ZenodoBackpack uploads/downloads data to/from [Zenodo](https://zenodo.org),
which means that each dataset is associated with a DOI. Additionally, it
encapsulates the uploaded data in a Zenodo Backpack format, which is really just
a `CONTENTS.json` file and compresses the data in `.tar.gz` format before
upload. The `CONTENTS.json` file includes md5sum values for each included file
for robust verification.

It contains two main methods, which can be accessed through the
`zenodo_backpack` script or accessed as a software library:

**create**: turns a target directory into a zenodo_backpack-formatted .tar.gz archive with relevant checksum and version information, ready to be uploaded to Zenodo. It is necessary to provide a data version when doing so - furthermore, when uploading this backpack to zenodo.org, the version specified on the website **must** match that provided when the ZenodoBackpack was created. This allows version tracking and version validation of the data contained within the ZenodoBackpack. 
     
**download_and_extract**: takes a DOI string to download, extract and verify a zenodo_backpack archive from Zenodo.org to target directory. This returns a ZenodoBackpack object that can be queried for information. 
    

# Usage

## Command line
You can run zenodo_backpack as a stand-alone program, or import its classes and use them in source code. 

In command line, zenodo_backpack can create an archive to be uploaded to Zenodo: 

```
zenodo_backpack create --input_directory <./INPUT_DIRECTORY> --data_version <VERSION> --output_file <./ARCHIVE.tar.gz>
```

**NOTE**: it is important that when entering metadata on Zenodo, the version specified **MUST** match that supplied with --data_version

An uploaded existing zenodo_backpack can be downloaded (--bar if a graphical progress bar is desired) and unpacked as follows: 

```
zenodo_backpack download --doi <MY.DOI/111> --output_directory <OUTPUT_DIRECTORY> --bar
```

## API Usage

You can also import zenodo_backpack as a module: 

```
import zenodo_backpack
```

Backpacks can be created, downloaded and acquired from a local store:

### Create a backpack

Create a new backpack in `.tar.gz` format containing the payload data folder:
```
creator = zenodo_backpack.ZenodoBackpackCreator()
creator.create("/path/to/payload_directory", "path/to/archive.tar.gz", "0.1")
```

### Download a backpack

Download a backpack from Zenodo, defined by the DOI. The version is optional, and if not provided, the latest version will be downloaded.
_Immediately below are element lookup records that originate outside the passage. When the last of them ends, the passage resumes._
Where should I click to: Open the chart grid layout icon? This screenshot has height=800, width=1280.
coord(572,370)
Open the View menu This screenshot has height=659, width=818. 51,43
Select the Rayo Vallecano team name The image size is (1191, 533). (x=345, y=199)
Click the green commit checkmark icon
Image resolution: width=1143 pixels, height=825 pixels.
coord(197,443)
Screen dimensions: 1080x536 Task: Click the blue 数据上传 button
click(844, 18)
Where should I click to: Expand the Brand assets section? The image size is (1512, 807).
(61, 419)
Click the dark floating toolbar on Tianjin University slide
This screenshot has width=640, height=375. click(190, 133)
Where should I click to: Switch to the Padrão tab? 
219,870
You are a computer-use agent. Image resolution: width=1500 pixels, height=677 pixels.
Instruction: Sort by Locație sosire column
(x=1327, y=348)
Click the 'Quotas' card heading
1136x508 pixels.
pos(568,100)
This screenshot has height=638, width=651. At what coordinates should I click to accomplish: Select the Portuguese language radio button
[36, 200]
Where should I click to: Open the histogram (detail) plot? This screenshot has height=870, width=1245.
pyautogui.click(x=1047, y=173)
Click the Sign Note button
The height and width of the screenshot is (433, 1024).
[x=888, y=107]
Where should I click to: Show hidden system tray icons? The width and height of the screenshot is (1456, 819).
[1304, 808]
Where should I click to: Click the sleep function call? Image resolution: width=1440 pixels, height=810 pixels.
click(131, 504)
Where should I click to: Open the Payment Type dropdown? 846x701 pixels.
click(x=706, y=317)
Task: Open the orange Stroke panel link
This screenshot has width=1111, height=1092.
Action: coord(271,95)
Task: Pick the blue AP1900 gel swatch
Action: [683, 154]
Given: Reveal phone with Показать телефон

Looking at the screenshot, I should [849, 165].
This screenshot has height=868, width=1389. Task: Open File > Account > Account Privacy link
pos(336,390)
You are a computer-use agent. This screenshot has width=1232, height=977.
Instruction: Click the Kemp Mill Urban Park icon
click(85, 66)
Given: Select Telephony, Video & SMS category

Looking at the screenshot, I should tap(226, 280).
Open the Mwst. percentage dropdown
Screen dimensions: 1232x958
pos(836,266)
If the target file already exists, the download will resume where possible rather than starting from the beginning.:
```
backpack_downloader = zenodo_backpack.ZenodoBackpackDownloader()
backpack = backpack_downloader.download_and_extract('/path/to/download_directory', 'MY.DOI/111111', version='MY.VERSION')
```

### Read a backpack that is already downloaded

Defined by a path
```
backpack = zenodo_backpack.acquire(path='/path/to/zenodobackpack/', md5sum=True)
```
or by environment variable
```
backpack = zenodo_backpack.acquire(env_var_name='MY_PROGRAM_DB', version="1.5.2")
```

### Working with a backpack

The `ZenodoBackpack` object returned by `acquire` and `download_and_extract` has instance methods to get at the downloaded data. For example, it can return the path to the payload directory within the `ZenodoBackpack` containing all the payload data:

```
useful_data_path = zenodo_backpack.acquire(env_var_name='MyZenodoBackpack', version="1.5.2").payload_directory_string()
```

# Installation

zenodo_backpack can be installed from pypi:

```
pip install zenodo-backpack
```

The easiest way to install is using conda:

```
conda install -c conda-forge zenodo_backpack
```

Alternatively, you can git clone the repository and either run the bin/zenodo_backpack executable or install it with setup tools using 

```
python setup.py install
```

zenodo_backpack relies on **requests** and **tqdm** to display an optional graphical progress bar.